Proof. We first define a sequence of functions $\psi_{n}$ by setting $\psi_{n}:=\max(u^{+}-\frac{1}{n},0),$ where $u^{+}$ denotes the positive part of $u$. Then $\psi_{n}\in W^{1,p}(\Omega)$ and $\psi_{n}\rightarrow u^{+}$ in $W^{1,p}(\Omega)$. By continuity of $u$ and the definition of the set $N$ , there exists an open set $A_{n}$ such that $$\psi_{n}\equiv0\,\mbox{in }A_{n}\,\mbox{and }\partial N\cap\Omega\subset A_{n}.$$ Since $u^{+}\in W_{0}^{1,p}(\Omega)$ is nonnegative, there exists a sequence of nonnegative functions $\varphi_{n}\in C_{c}^{\infty}(\Omega)$ such that $\varphi_{n}\rightarrow u^{+}$ in $W^{1,p}(\Omega)$ . For each of these there exists an open set $B_{n}$ such that $$\varphi_{n}\equiv0\,\mbox{in }B_{n}\,\mbox{and }\partial\Omega\subset B_{n}.$$ We now define $$u_{n}:=\min\left(\psi_{n},\varphi_{n}\right).$$ Then at least $u_{n}\in W^{1,p}(\Omega)$ and also $u_{n}\rightarrow u^{+}$ in $W^{1,p}(\Omega)$. Since $\psi_{n}$ and $\varphi_{n}$ are both nonnegative, it holds that $u_{n}\equiv0$ in $A_{n}\cup B_{n}\supset\left(\Omega\cap\partial N\right)\cup\partial\Omega\supset\partial N$. The function $u_{n|E}$ is thus compactly supported in $N$ and therefore belongs to $W_{0}^{1,p}(N)$.

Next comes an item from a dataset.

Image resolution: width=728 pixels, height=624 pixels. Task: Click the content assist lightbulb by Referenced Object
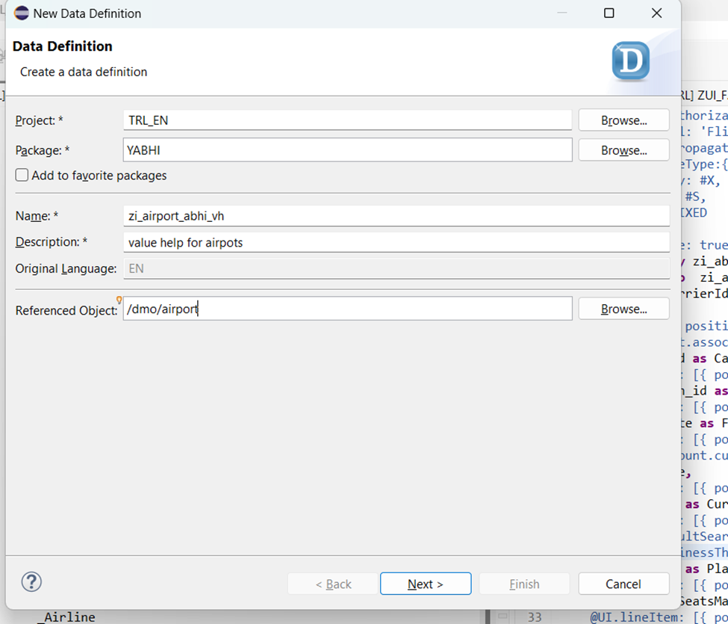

To prove that $u_{|N}\in W^{1,p}_0(N)$, it is sufficient to prove that $u^+_{|N}\in W_0^{1,p}(N)$. Your proof can be divided in three steps:
I - Consider the sequence $\psi_n=\max\{u^+-1/n,0\}$. Once $u$ is continuous, for each point $p\in \partial N\cap \Omega$, there is a neighbourhood $U_{n,p}$ such that $\psi_n(x)=0$ for $x\in U_{n,p}$, however, this does not need to be true for $p\in \partial\Omega$, so we need the next step.
II - Once $u^+\in W_0^{1,p}(\Omega)$, there is a sequence $\varphi_n\in C_0^\infty(\Omega)$ converging to $u^+$ in the $W^{1,p}(\Omega)$ norm. Note now that for all $p\in \partial\Omega$, there is a neighbourhood $U_{n,p}$ such that $\varphi_n(x)=0$ for $x\in U_{n,p}$, however, this does not need to be true for $p\in \partial N\cap \Omega$, so we need the next step.
III - Combine steps I and II, in the form $u_n=\min\{\psi_n,\varphi_n\}$, to conclude that $u_n$ has compact support in $N$ and $u_n\to u^+$ in $W^{1,p}(\Omega)$, therefore, the claim is true.
In the end, your proof seem to be correct. It just need some minor modifications.